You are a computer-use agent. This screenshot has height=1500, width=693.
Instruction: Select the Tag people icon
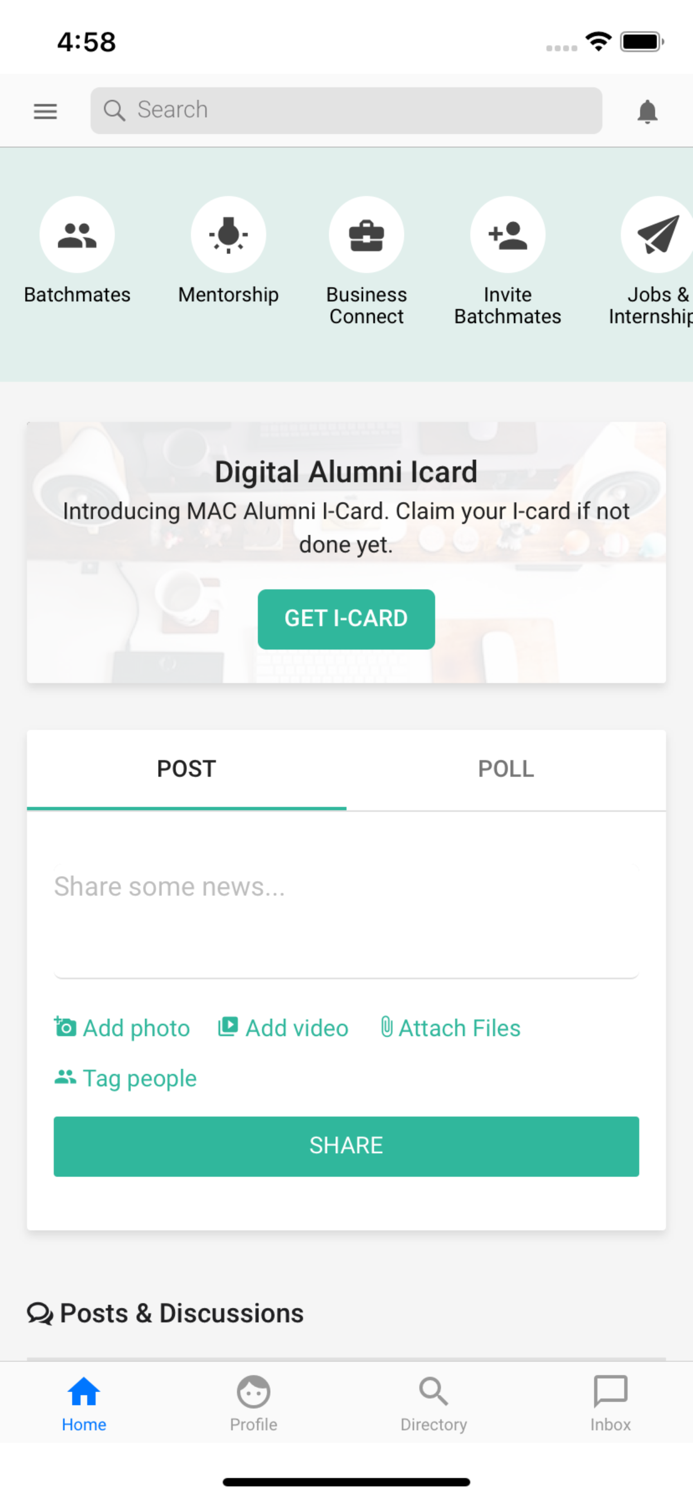point(64,1078)
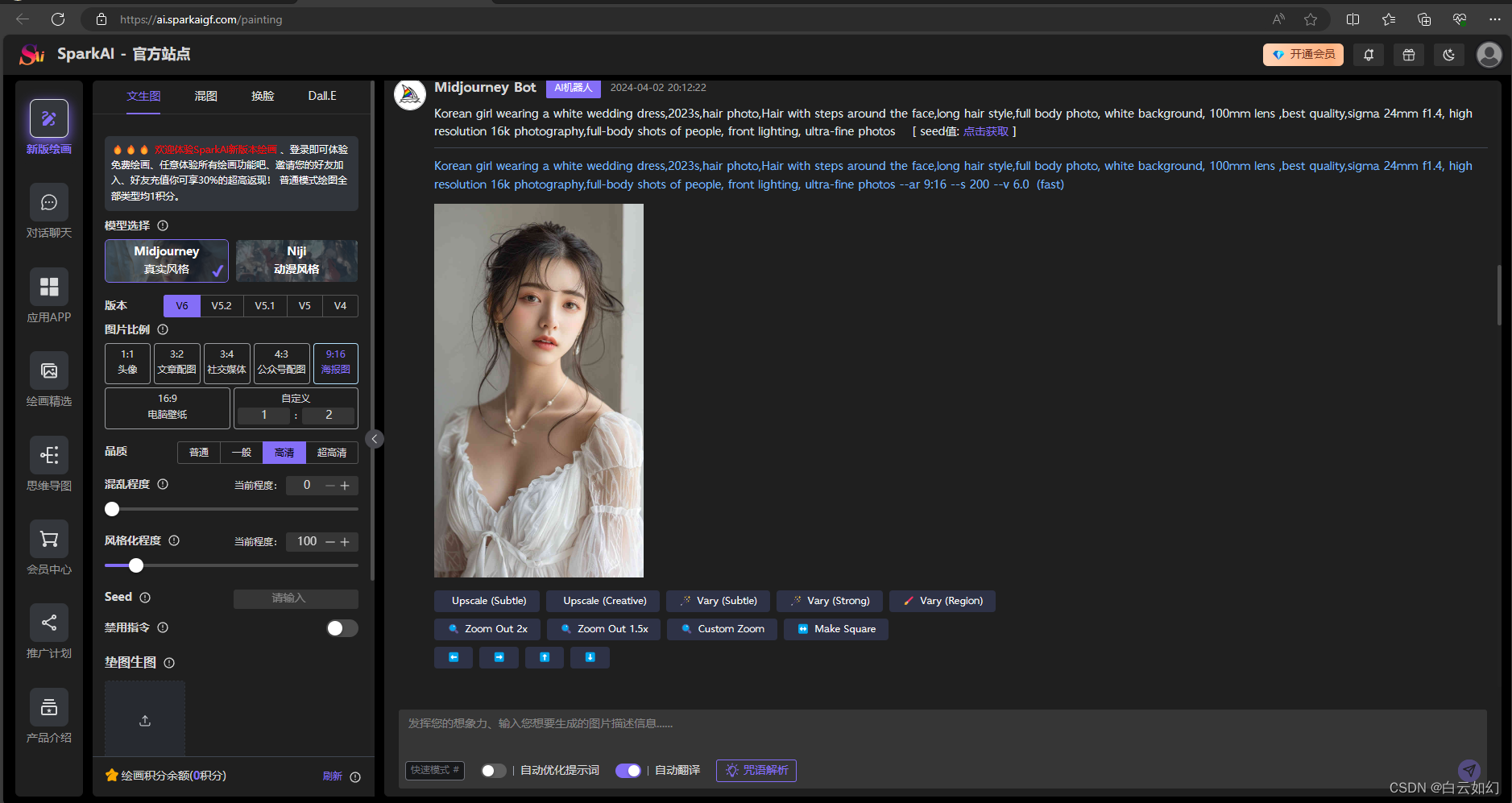Click the 混乱程度 slider handle
Image resolution: width=1512 pixels, height=803 pixels.
pos(112,509)
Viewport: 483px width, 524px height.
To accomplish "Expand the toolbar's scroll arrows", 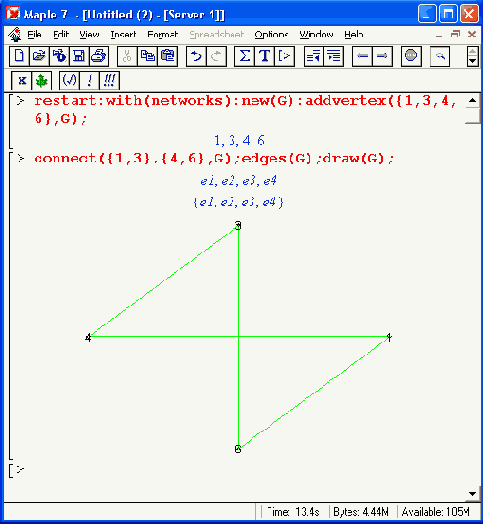I will [472, 56].
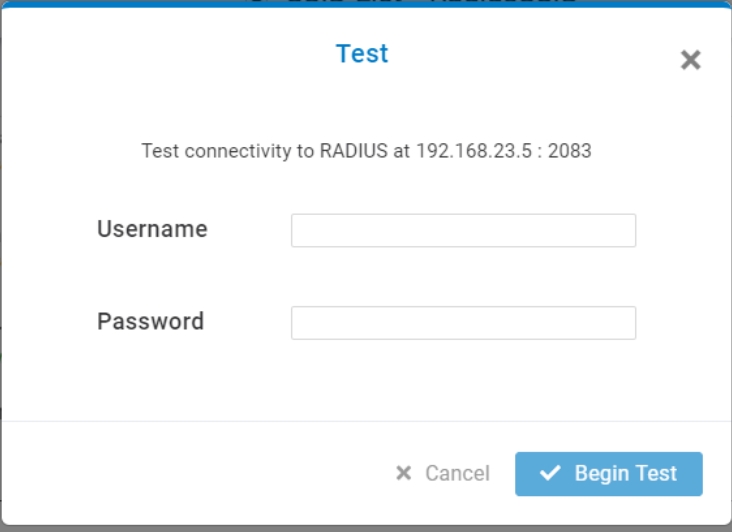Cancel the RADIUS connectivity test
This screenshot has height=532, width=732.
click(443, 473)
+ + +
Retype nothing except the lines from the first line of the listing above through the line with "Viewport: 483px width, 524px height.", exactly as they stand, and no pictures.

> ANSWER SECTION:
You are a computer-use agent. This screenshot has height=1500, width=693.
Instruction: Select the Tag people icon
point(64,1078)
Click the 混乱程度 slider handle
Image resolution: width=1512 pixels, height=803 pixels.
pos(112,509)
Viewport: 483px width, 524px height.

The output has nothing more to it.